== WHAT IS REQUIRED ==
Rewrite the rows below with every "Screenshot" swapped for "Page" and everything else left as it is.

== DATASET ==
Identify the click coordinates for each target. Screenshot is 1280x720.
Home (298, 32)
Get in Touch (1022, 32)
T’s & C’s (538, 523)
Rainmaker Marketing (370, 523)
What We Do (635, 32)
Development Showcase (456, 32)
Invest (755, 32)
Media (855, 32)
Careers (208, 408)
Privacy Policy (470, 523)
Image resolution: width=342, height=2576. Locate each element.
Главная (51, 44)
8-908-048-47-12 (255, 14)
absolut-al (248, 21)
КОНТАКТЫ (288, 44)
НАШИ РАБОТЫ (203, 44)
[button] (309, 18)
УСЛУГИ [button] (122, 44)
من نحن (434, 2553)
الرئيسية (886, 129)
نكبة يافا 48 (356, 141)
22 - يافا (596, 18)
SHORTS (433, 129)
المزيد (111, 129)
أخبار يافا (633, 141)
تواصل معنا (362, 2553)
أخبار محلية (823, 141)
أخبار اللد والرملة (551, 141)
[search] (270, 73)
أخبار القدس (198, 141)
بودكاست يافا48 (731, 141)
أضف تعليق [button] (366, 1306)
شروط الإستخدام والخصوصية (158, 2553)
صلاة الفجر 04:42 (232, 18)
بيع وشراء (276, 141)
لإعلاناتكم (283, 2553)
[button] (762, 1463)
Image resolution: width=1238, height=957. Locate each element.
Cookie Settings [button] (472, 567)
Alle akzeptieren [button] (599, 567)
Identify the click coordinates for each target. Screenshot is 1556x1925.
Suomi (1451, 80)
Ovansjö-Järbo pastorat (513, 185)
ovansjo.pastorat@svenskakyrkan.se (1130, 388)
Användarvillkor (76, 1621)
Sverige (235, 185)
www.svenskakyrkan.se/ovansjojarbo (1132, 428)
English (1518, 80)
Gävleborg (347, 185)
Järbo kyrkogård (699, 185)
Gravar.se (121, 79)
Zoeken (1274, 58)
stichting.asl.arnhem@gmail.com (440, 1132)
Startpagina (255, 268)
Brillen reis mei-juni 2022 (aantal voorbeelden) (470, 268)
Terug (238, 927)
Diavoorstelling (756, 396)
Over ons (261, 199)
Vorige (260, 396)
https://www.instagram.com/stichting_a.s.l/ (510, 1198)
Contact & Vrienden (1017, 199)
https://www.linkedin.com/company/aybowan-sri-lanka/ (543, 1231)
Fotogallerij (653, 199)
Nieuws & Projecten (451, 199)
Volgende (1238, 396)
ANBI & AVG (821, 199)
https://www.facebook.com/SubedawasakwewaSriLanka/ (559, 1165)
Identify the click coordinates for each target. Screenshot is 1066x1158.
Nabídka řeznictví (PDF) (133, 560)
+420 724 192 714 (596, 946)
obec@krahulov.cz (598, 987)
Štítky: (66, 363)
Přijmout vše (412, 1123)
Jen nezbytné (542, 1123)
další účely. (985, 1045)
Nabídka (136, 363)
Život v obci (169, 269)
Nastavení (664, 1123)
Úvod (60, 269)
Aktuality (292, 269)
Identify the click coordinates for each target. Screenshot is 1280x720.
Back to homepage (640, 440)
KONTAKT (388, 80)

== THE RESULT ==
Identify the click coordinates for each target. Page is 1280x720.
Home (298, 32)
Get in Touch (1022, 32)
T’s & C’s (538, 523)
Rainmaker Marketing (370, 523)
What We Do (635, 32)
Development Showcase (456, 32)
Invest (755, 32)
Media (855, 32)
Careers (208, 408)
Privacy Policy (470, 523)
Image resolution: width=342, height=2576. Locate each element.
Главная (51, 44)
8-908-048-47-12 (255, 14)
absolut-al (248, 21)
КОНТАКТЫ (288, 44)
НАШИ РАБОТЫ (203, 44)
[button] (309, 18)
УСЛУГИ [button] (122, 44)
من نحن (434, 2553)
الرئيسية (886, 129)
نكبة يافا 48 (356, 141)
22 - يافا (596, 18)
SHORTS (433, 129)
المزيد (111, 129)
أخبار يافا (633, 141)
تواصل معنا (362, 2553)
أخبار محلية (823, 141)
أخبار اللد والرملة (551, 141)
[search] (270, 73)
أخبار القدس (198, 141)
بودكاست يافا48 (731, 141)
أضف تعليق [button] (366, 1306)
شروط الإستخدام والخصوصية (158, 2553)
صلاة الفجر 04:42 (232, 18)
بيع وشراء (276, 141)
لإعلاناتكم (283, 2553)
[button] (762, 1463)
Image resolution: width=1238, height=957. Locate each element.
Cookie Settings [button] (472, 567)
Alle akzeptieren [button] (599, 567)
Identify the click coordinates for each target. Page is 1556x1925.
Suomi (1451, 80)
Ovansjö-Järbo pastorat (513, 185)
ovansjo.pastorat@svenskakyrkan.se (1130, 388)
Användarvillkor (76, 1621)
Sverige (235, 185)
www.svenskakyrkan.se/ovansjojarbo (1132, 428)
English (1518, 80)
Gävleborg (347, 185)
Järbo kyrkogård (699, 185)
Gravar.se (121, 79)
Zoeken (1274, 58)
stichting.asl.arnhem@gmail.com (440, 1132)
Startpagina (255, 268)
Brillen reis mei-juni 2022 (aantal voorbeelden) (470, 268)
Terug (238, 927)
Diavoorstelling (756, 396)
Over ons (261, 199)
Vorige (260, 396)
https://www.instagram.com/stichting_a.s.l/ (510, 1198)
Contact & Vrienden (1017, 199)
https://www.linkedin.com/company/aybowan-sri-lanka/ (543, 1231)
Fotogallerij (653, 199)
Nieuws & Projecten (451, 199)
Volgende (1238, 396)
ANBI & AVG (821, 199)
https://www.facebook.com/SubedawasakwewaSriLanka/ (559, 1165)
Identify the click coordinates for each target. Page is 1066x1158.
Nabídka řeznictví (PDF) (133, 560)
+420 724 192 714 (596, 946)
obec@krahulov.cz (598, 987)
Štítky: (66, 363)
Přijmout vše (412, 1123)
Jen nezbytné (542, 1123)
další účely. (985, 1045)
Nabídka (136, 363)
Život v obci (169, 269)
Nastavení (664, 1123)
Úvod (60, 269)
Aktuality (292, 269)
Identify the click coordinates for each target. Page is 1280x720.
Back to homepage (640, 440)
KONTAKT (388, 80)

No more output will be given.